The title pretty much describes it. If a user wants to alter the transformation on a single channel, the options currently available are:

1. Invert all transformations when pulling cytoset by using inverse.transform flag, changing the single transformation, then re-applying the forward transformation to all channels.
2. Manually pull out the single inverse transform and apply it by
   • Using gh_get_transformations to get the transformations
   • Pulling the cytoset and inverse transforming it using a transformList containing the single inverse
   • Transforming the cytoset with the new transformation
   • Scoping in to flowWorkspace:::set_transformations to set the transformations for the GatingSet so the gate coordinates are appropriately transformed

Option 1 is a little easier for users to put together, but it's significantly less efficient because it requires inverting and re-transforming all channels. Option 2 is more efficient in that it only does the inversion and re-transformation of a single channel, but it is more onerous for users.

Neither is ideal, and this is likely to be a fairly common operation so we should make it easier and more efficient.

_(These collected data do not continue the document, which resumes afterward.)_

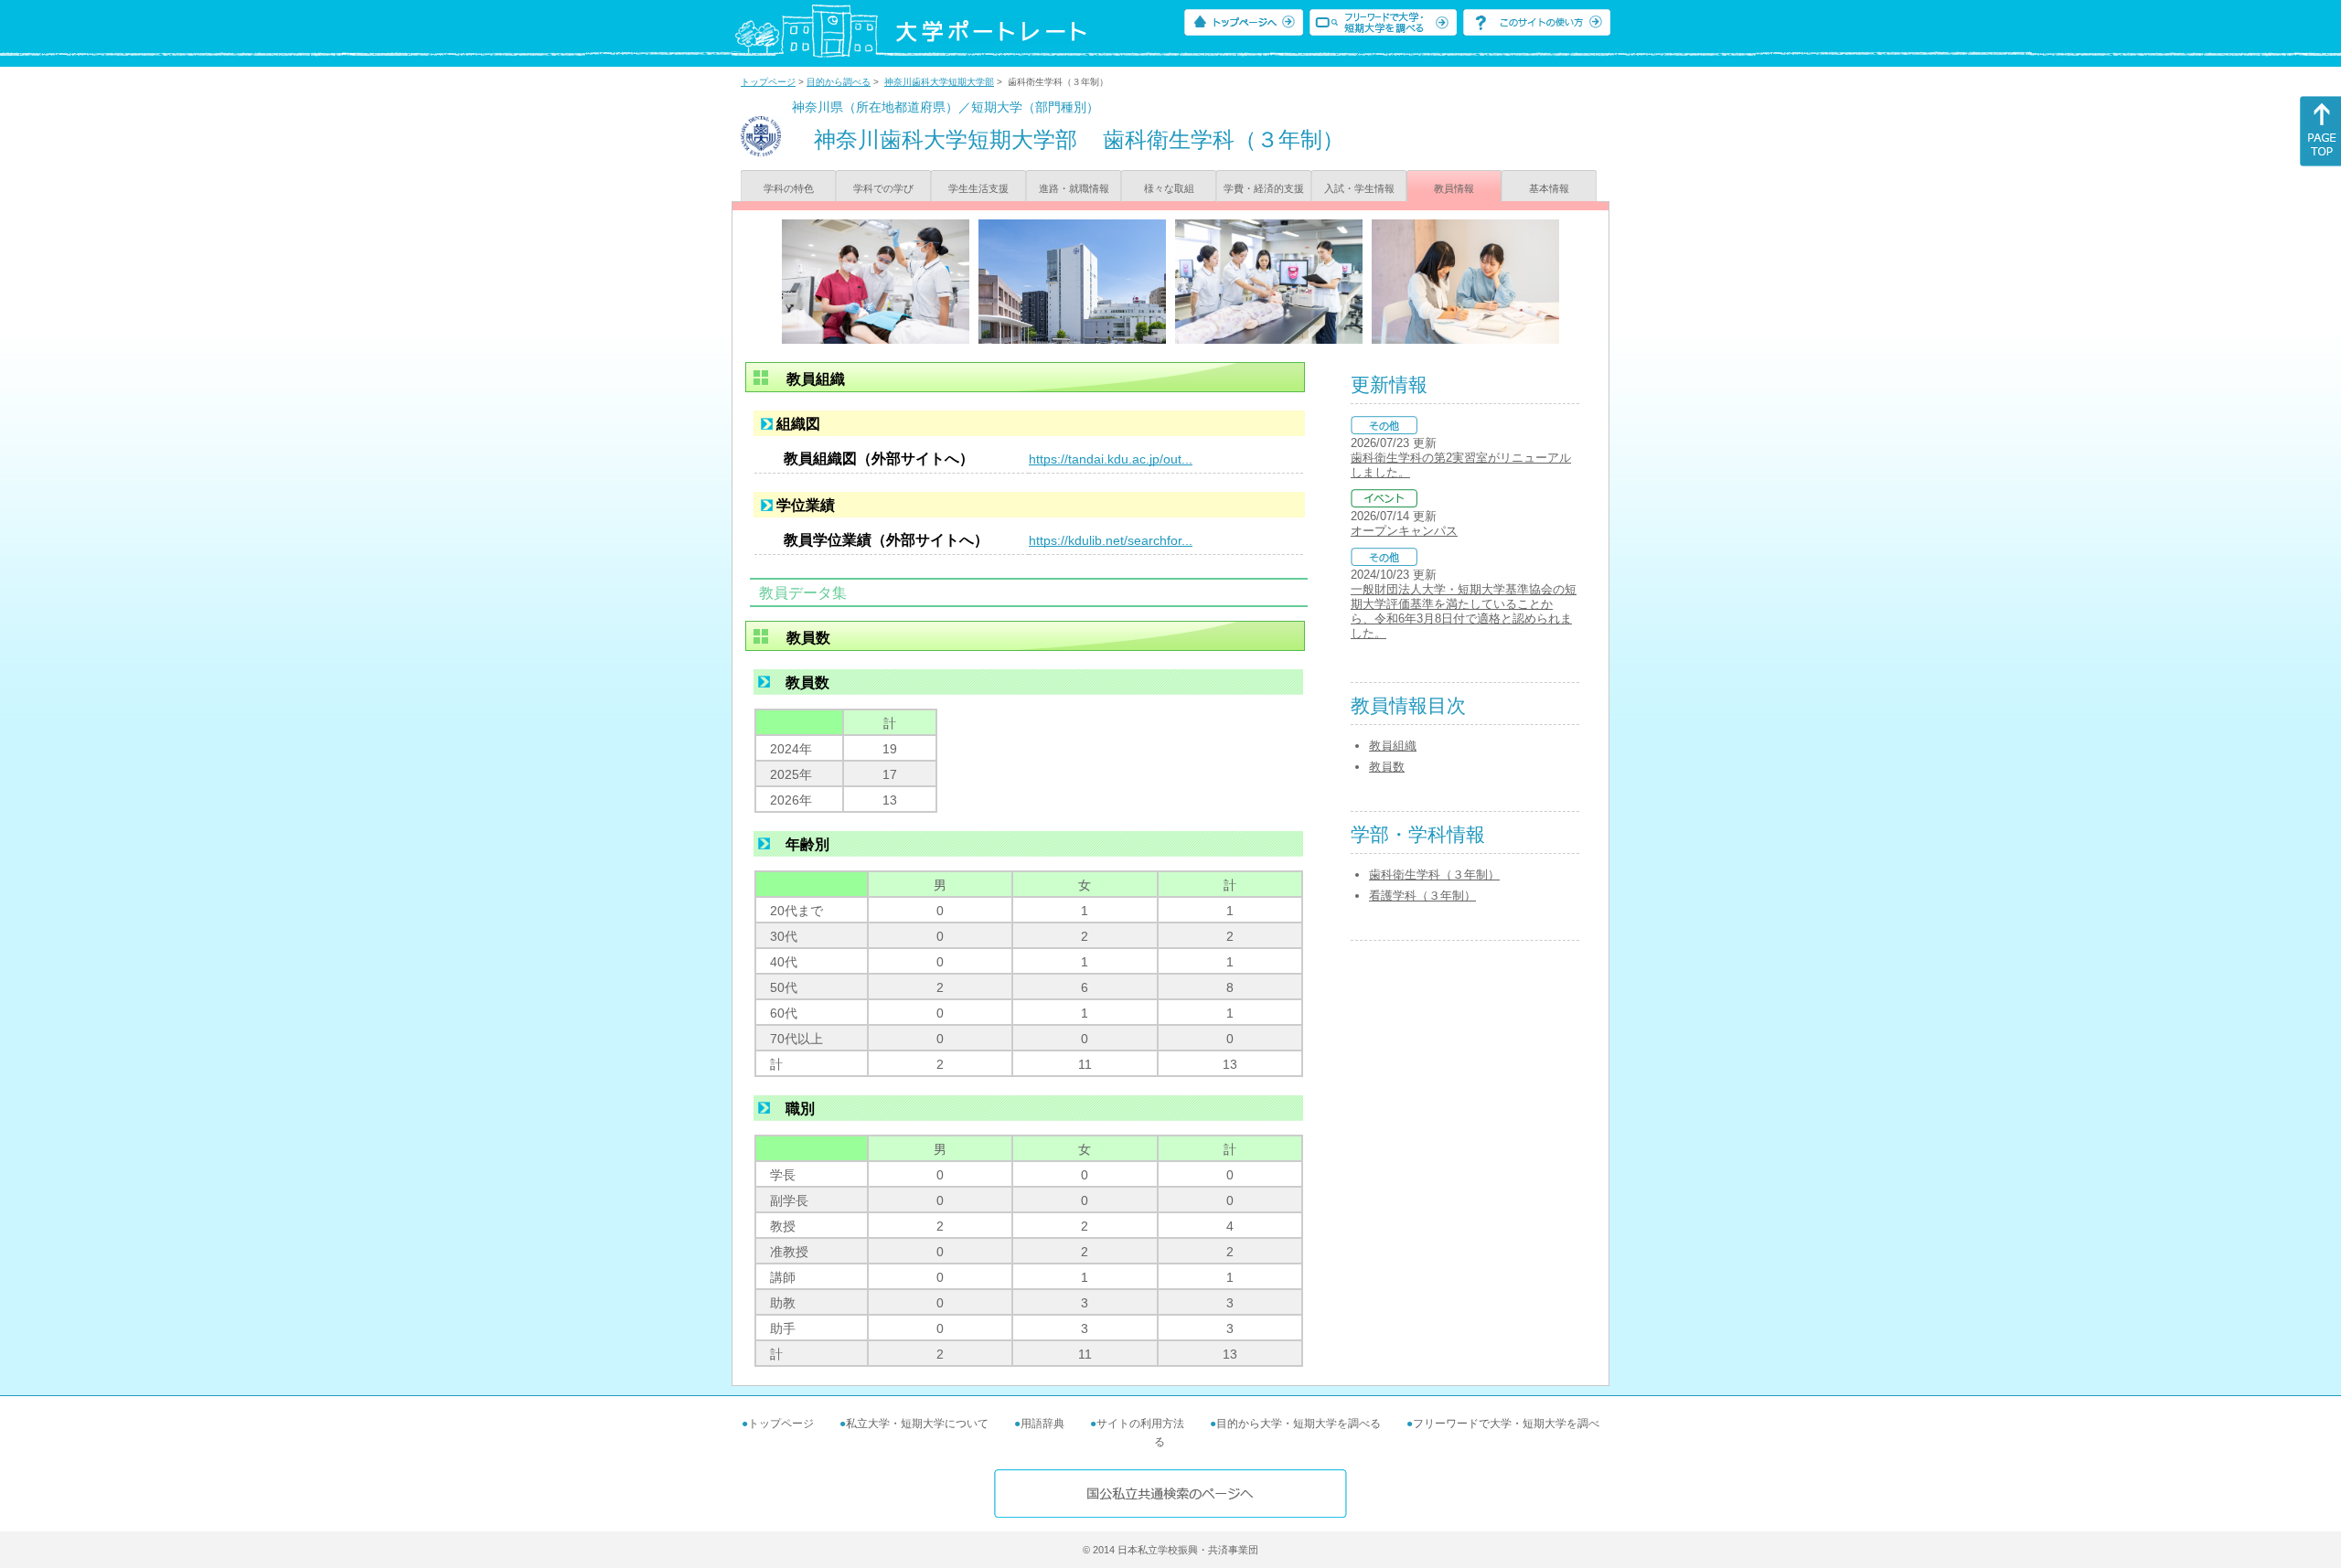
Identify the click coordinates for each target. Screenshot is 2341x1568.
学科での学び (883, 188)
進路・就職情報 (1074, 188)
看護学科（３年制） (1422, 895)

This may also be another reason to consider storing the data at the raw scale, as then this just requires changing the transformation object for the channel of interest, which will be applied when it is needed.

[k-motwani]

I think I have a question in a similar vein as the issue here, involving use of gh transformations. My goal is to obtain transformed axis breaks from a gatingset, which can then be piped to ggcyto. If there's a better way of accomplishing this task I'd appreciate any advice!

First question: Is there an easier way to get a single channel from all samples in a GatingSet? Included here is a reprex starting with a gatingset, and my initial attempt which can probably be vectorized or replaced with a gs function (suggestions would be appreciated):

data(GvHD)
fs <- GvHD[1:5]
gs <- fs %>% flowSet_to_cytoset() %>% GatingSet()

gs.markers <- gs %>% markernames()
gs.ff <- gs %>% gs_cyto_data() %>% cytoset_to_list() %>% lapply(cytoframe_to_flowFrame)
data.ff <- gs %>% gs_cyto_data() %>% cytoset_to_list() %>% lapply(cytoframe_to_flowFrame)
ff.cols <- data.ff %>% lapply(colnames) %>% Reduce(intersect, .)
data.raw <- vector('list'); i <- 1
for (c in which(ff.cols %in% names(gs.markers))) {
        data.raw[[i]] = gs.ff %>% lapply(function(ff) ff[, c])
        i<-i+1
}
data.pars.fs <- data.pars.ff %>% lapply(flowSet)

To complete this convoluted approach, the next step would be to obtain min/max axis breaks from this list of flowSets containing a single parameter. I considered doing this by splitting the flowset back to flowframes then following the below example in flow_breaks documentation:

fr <- GvHD[[1]]
trans <- logicleTransform()
inv <- inverseLogicleTransform(trans = trans)
myBrks <- flow_breaks(data.raw, equal.space = TRUE, trans = trans, inv = inv)

I'm guessing there's probably a better way to do most of this. Thanks in advance!